Start

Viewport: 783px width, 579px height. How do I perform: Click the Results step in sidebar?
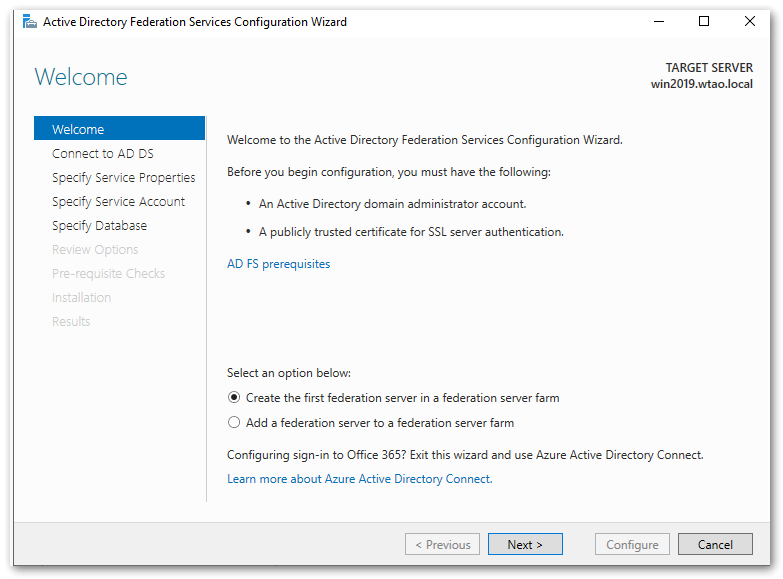tap(71, 322)
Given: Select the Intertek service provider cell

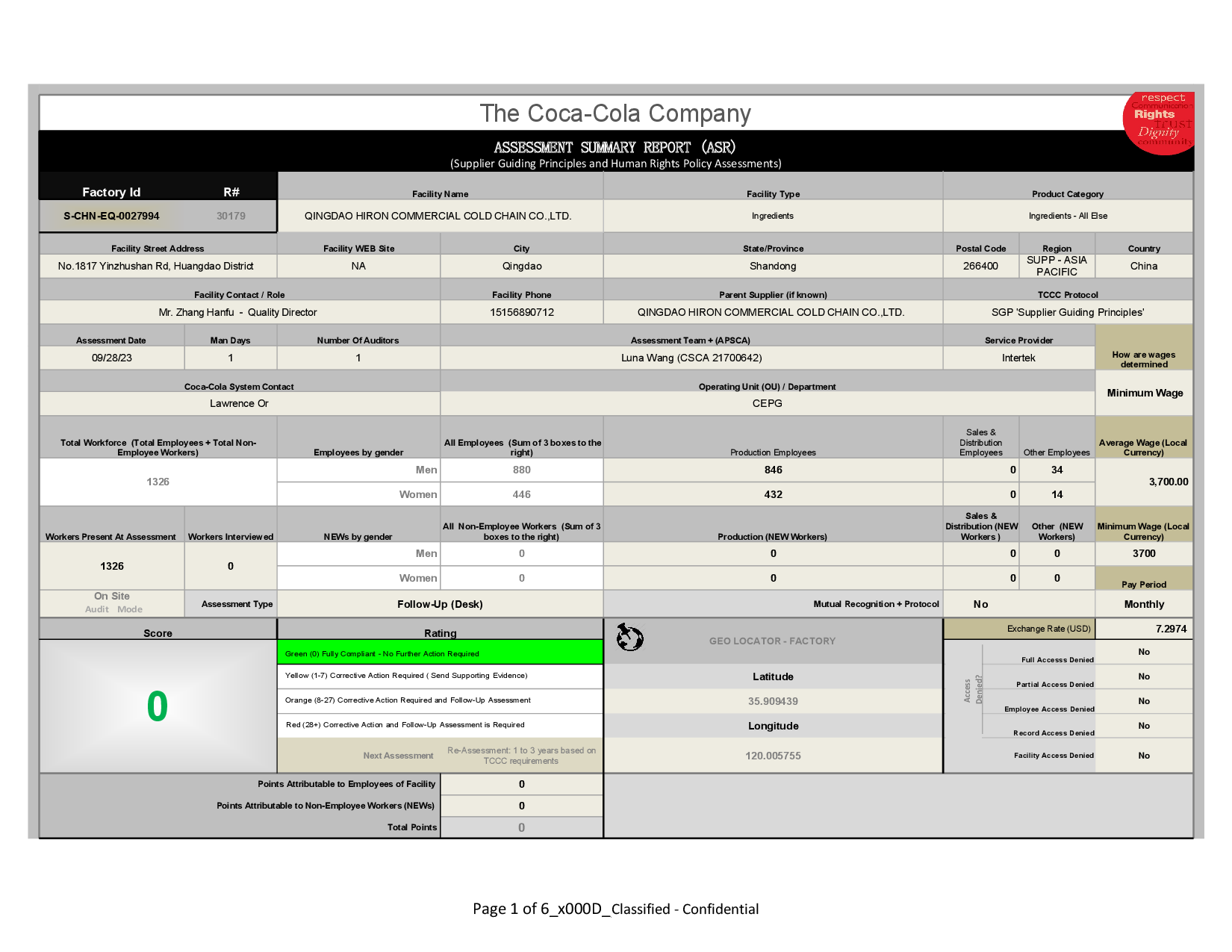Looking at the screenshot, I should 1018,358.
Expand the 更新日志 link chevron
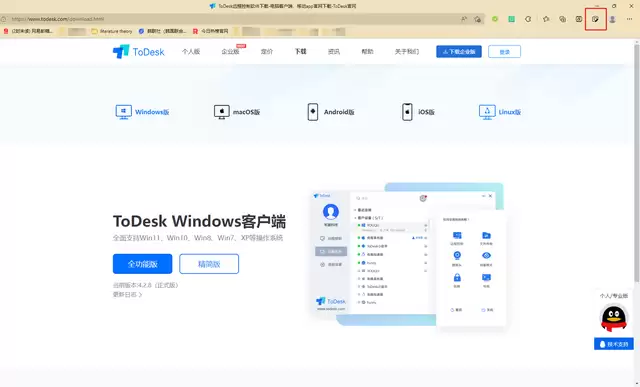Screen dimensions: 640x387 pos(140,294)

End

— THE REQUEST —
Reproduce the text of the rows above verbatim, omitting the pictures.

— COMPLETE OUTPUT —
Viewport: 783px width, 579px height. How do I perform: Click the Results step in sidebar?
tap(71, 322)
Given: Select the Intertek service provider cell

Looking at the screenshot, I should 1018,358.
Expand the 更新日志 link chevron
Screen dimensions: 640x387 pos(140,294)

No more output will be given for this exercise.